‘It’s never too late to follow your passion’: Imogen on Uni path 13 years after leaving school early
Press release issued: 15 September 2021
A student starting university 13 years after leaving school early says “it is never too late to follow your passion”.
The 30-year-old put her dreams of university on hold aged 17 after difficult family circumstances meant she had to leave school in Gloucestershire to find a job.
After more than a decade working various jobs, along with a stint travelling through Asia, Imogen decided it was time to reignite her passion for learning.
That is when she found Bristol Scholars, a University of Bristol outreach programme that provides free academic tuition, guidance on applying to university and a range of other support to prospective students in Bristol with academic potential.
Spaces on the scheme are allocated in collaboration with local headteachers based on students’ academic potential. This recognises that some people have overcome particular challenges and have every chance of succeeding at the University.
“In many ways I’m glad I didn’t go to university at 18,” Imogen said.
“If I had I’d probably have studied geography and would not have had the life experience or passion to learn that 13 years in the working world has given me – I just wasn’t that studious as a teenager!

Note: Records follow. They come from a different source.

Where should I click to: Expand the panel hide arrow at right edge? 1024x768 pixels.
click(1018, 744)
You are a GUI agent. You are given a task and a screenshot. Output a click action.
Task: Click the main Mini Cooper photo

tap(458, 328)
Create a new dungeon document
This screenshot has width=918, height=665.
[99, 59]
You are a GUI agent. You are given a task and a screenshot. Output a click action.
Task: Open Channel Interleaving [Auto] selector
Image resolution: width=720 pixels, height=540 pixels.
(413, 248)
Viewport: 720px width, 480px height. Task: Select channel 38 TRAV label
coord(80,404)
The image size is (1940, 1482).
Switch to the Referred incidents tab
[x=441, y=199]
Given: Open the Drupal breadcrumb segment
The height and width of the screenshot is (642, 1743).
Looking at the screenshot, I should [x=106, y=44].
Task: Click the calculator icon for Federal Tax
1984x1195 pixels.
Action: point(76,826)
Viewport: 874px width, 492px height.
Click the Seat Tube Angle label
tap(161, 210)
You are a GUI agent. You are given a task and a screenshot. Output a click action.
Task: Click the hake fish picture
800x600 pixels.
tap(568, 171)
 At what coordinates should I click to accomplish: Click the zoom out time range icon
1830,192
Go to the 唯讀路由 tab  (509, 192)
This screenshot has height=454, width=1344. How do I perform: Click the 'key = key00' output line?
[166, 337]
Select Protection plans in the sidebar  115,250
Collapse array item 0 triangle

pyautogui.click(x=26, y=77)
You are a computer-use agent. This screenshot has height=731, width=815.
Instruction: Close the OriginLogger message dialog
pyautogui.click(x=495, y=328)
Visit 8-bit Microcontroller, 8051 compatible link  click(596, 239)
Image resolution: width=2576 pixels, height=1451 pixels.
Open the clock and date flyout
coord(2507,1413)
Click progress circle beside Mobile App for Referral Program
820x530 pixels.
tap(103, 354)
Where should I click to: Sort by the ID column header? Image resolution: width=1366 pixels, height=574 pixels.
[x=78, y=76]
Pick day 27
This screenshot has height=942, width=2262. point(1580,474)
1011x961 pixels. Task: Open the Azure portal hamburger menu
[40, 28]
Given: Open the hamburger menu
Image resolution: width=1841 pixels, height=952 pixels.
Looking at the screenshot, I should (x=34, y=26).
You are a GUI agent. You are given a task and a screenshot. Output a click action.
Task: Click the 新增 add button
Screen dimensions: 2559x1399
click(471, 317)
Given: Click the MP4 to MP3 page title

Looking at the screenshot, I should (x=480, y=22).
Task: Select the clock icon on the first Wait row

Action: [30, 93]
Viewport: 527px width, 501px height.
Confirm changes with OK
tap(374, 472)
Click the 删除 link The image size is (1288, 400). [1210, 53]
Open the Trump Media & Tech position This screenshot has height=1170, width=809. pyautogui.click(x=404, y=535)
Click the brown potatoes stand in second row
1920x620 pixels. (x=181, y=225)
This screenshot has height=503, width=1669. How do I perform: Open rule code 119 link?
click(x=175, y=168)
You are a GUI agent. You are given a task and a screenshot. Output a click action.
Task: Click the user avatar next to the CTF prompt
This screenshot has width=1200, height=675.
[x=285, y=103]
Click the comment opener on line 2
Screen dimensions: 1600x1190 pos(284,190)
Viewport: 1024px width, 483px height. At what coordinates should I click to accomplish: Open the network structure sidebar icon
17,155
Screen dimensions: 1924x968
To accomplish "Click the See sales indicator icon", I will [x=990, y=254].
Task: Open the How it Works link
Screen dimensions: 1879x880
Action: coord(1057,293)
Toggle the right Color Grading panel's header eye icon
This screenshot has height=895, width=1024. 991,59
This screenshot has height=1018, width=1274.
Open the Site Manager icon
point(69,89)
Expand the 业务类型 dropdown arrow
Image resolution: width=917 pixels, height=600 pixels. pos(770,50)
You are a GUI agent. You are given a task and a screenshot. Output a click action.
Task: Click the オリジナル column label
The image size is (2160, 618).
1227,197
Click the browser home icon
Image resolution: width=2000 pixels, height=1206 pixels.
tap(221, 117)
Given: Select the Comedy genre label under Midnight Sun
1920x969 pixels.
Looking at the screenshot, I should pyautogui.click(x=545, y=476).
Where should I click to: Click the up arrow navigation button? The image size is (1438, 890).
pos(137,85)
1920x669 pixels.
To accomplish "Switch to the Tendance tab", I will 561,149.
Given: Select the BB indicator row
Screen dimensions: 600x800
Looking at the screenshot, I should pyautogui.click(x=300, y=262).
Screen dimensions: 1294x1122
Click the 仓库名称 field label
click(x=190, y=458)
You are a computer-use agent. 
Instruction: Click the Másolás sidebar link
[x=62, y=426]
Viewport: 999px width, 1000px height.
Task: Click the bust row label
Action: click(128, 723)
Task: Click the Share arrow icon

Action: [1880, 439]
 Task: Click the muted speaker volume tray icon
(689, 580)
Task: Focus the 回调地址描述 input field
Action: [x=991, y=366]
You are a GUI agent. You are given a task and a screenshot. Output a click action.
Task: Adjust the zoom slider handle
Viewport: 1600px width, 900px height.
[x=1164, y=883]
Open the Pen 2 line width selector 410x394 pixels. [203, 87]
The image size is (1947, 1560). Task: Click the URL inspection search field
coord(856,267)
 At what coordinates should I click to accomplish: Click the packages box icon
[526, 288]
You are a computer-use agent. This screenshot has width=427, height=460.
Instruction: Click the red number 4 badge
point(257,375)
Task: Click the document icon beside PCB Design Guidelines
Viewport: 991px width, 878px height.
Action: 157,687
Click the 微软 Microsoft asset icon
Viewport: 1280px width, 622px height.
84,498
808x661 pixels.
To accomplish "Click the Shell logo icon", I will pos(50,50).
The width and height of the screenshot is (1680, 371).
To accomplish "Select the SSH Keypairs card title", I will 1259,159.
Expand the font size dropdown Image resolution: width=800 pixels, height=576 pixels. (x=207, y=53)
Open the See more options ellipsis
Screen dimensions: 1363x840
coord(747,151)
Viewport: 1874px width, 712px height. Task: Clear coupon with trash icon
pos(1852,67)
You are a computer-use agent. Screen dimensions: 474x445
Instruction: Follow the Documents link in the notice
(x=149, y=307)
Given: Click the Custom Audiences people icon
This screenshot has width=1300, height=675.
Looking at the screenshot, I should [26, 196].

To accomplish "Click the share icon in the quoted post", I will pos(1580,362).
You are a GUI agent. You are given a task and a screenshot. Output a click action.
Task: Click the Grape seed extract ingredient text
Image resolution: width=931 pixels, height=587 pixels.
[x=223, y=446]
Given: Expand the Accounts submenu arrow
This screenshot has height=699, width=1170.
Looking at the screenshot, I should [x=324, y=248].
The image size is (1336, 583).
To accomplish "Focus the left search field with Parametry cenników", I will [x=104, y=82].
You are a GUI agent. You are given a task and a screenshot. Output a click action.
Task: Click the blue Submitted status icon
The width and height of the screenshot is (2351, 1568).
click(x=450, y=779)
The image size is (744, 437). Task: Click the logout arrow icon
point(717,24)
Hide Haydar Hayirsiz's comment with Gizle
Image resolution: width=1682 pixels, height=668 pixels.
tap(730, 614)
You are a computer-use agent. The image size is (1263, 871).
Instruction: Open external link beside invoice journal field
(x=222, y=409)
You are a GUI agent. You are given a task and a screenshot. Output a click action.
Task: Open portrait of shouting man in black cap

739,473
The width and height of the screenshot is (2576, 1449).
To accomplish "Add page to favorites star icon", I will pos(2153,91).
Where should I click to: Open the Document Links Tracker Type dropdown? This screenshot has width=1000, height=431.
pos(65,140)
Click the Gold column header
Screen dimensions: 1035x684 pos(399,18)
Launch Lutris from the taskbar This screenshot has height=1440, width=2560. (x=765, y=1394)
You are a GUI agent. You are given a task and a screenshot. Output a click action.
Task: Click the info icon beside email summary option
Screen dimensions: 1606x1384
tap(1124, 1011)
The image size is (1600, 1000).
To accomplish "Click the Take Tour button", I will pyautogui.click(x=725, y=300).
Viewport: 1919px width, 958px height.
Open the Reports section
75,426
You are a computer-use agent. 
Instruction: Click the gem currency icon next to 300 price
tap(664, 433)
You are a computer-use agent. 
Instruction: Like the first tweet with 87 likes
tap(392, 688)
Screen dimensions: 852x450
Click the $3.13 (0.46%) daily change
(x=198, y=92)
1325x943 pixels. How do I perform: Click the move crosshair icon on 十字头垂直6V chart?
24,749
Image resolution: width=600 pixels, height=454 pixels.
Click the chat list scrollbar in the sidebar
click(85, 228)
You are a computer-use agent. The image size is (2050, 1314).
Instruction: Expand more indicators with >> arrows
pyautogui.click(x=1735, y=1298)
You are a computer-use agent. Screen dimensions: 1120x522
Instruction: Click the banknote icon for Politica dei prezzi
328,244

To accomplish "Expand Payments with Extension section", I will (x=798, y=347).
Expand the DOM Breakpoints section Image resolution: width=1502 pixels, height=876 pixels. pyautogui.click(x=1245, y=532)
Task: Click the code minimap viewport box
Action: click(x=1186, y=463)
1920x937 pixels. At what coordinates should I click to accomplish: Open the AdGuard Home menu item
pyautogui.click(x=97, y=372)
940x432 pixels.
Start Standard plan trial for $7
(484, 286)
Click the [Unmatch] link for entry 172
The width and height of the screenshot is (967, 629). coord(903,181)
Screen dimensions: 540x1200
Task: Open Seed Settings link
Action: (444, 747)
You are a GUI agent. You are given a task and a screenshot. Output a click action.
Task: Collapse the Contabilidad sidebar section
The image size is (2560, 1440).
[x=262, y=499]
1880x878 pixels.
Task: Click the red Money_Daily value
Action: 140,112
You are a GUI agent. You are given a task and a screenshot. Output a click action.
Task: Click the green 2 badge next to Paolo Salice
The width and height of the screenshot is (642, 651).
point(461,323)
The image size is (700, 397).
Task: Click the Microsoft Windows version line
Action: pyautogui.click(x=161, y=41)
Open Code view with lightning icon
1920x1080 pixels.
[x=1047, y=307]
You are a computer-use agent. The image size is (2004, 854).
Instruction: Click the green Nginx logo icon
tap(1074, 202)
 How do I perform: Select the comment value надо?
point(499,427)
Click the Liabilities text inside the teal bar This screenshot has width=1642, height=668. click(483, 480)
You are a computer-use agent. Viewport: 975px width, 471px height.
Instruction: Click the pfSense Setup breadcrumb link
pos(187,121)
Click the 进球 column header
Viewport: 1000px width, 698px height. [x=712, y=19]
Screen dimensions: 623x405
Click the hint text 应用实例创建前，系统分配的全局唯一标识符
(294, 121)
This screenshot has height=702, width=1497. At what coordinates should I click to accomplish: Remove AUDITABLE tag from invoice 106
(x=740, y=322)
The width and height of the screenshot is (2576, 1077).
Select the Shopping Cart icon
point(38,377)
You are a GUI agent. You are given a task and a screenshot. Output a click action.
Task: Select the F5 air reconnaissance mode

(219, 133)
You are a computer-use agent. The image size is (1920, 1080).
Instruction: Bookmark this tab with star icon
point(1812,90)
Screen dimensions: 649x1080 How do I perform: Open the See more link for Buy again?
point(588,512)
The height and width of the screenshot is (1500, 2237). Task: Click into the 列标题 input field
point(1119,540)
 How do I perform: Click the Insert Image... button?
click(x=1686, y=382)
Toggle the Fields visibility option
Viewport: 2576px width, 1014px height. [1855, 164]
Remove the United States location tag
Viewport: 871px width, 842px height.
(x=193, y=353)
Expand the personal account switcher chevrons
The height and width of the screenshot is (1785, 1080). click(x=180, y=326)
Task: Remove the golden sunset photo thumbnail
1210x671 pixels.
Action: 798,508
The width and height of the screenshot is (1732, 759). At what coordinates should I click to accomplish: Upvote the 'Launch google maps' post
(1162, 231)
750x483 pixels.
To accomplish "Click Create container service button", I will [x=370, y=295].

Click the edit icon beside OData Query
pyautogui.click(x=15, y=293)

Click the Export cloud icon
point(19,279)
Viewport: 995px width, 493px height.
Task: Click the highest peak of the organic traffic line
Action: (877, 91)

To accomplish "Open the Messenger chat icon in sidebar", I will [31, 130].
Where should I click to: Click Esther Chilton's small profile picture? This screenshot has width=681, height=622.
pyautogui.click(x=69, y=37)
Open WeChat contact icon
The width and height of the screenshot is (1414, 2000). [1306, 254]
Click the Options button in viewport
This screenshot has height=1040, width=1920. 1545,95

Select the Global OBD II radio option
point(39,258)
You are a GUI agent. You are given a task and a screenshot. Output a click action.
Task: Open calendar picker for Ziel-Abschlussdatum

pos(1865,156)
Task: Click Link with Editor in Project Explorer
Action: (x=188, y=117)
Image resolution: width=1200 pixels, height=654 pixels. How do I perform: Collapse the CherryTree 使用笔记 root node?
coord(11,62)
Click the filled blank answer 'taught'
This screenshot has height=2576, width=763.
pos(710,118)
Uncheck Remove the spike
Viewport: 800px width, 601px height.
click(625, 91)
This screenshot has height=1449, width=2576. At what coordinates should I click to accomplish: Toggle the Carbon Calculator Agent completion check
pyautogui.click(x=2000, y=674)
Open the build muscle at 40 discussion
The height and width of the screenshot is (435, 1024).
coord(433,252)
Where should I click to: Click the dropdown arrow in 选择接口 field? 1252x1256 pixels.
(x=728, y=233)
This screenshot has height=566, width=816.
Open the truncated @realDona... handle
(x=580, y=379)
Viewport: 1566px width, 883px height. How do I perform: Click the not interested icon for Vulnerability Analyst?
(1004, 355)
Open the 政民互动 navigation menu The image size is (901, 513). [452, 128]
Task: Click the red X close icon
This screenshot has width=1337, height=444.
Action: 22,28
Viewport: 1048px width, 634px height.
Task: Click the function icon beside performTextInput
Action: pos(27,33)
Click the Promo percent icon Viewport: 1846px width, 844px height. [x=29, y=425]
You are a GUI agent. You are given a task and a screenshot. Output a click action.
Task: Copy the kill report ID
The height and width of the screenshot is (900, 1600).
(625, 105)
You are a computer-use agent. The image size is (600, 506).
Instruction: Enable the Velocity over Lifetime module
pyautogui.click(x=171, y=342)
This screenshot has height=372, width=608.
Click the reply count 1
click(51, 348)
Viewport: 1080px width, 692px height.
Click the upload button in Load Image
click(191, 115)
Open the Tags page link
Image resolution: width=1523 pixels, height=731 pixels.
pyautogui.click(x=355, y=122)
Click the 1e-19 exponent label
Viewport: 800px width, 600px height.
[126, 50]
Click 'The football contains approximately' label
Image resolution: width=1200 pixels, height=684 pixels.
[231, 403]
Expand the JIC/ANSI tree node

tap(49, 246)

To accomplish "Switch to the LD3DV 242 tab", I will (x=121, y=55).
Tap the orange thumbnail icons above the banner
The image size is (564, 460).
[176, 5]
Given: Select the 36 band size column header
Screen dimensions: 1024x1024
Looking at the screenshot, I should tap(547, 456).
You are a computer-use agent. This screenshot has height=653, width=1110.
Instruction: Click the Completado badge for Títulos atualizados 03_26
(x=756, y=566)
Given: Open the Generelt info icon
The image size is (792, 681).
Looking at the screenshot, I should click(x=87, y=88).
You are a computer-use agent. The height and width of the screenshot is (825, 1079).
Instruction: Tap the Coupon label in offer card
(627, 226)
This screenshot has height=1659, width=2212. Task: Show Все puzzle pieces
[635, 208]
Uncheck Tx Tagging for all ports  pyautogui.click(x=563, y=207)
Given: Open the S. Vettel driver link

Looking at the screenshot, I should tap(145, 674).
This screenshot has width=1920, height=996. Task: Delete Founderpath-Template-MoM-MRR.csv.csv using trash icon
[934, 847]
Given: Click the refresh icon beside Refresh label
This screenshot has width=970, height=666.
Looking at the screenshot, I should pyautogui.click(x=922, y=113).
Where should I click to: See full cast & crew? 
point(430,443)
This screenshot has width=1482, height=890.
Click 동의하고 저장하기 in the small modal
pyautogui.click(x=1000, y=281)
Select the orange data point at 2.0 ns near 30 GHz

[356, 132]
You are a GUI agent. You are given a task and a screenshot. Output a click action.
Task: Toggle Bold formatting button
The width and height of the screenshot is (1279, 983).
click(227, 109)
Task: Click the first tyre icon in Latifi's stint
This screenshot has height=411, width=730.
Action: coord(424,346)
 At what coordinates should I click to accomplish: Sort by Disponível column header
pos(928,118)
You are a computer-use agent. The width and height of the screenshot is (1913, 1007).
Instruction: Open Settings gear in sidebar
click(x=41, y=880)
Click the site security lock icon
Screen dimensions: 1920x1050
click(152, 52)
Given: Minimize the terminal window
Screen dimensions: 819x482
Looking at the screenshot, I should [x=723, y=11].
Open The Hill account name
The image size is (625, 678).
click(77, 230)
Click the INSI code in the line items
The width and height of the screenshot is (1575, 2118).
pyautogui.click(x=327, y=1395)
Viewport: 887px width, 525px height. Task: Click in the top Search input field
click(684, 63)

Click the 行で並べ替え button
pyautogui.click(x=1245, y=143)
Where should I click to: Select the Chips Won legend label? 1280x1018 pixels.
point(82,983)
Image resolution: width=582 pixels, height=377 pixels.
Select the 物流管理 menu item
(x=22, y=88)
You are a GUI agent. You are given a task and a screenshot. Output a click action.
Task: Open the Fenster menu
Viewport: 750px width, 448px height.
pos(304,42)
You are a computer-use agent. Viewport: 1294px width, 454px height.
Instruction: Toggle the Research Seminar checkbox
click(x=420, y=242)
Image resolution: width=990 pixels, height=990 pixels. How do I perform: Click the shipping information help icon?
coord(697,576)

“Working instead of going to university is great but I always wanted a job that fitted well with my values – for instance working for an NGO or charity – and a degree can really catapult you toward that.”
Imogen quit her comfortable job within the energy industry in July 2020 and took A Levels in history, sociology and english literature at City of Bristol College, a place full of staff that are “amazing and inspiring”.
She also got in touch with the Bristol Scholars scheme, where she was given private tutoring and helpful advice on getting into the University of Bristol.
Despite working multiple jobs while studying, Imogen received distinctions in all three subjects, and secured herself a place at the University, where she will continue to be supported by Bristol Scholars.
“After a decade out of education and a pandemic in the background, I can’t describe how proud I was when I got my grades,” she said.
“If it wasn’t for the University’s Scholarship programme and the staff at the College I couldn’t have done it. The extra tuition was really helpful and the support I was given gave me a lot of confidence.
“It’s been an amazing experience finding my way back to education – and I haven’t even started university yet! It goes to show that it’s never too late to follow your passion. Adult education really is an amazing thing.
“I’m now really excited to start my degree, to find like-minded people, join some of the societies – especially the volunteering and yoga societies - and to just get stuck into university life.”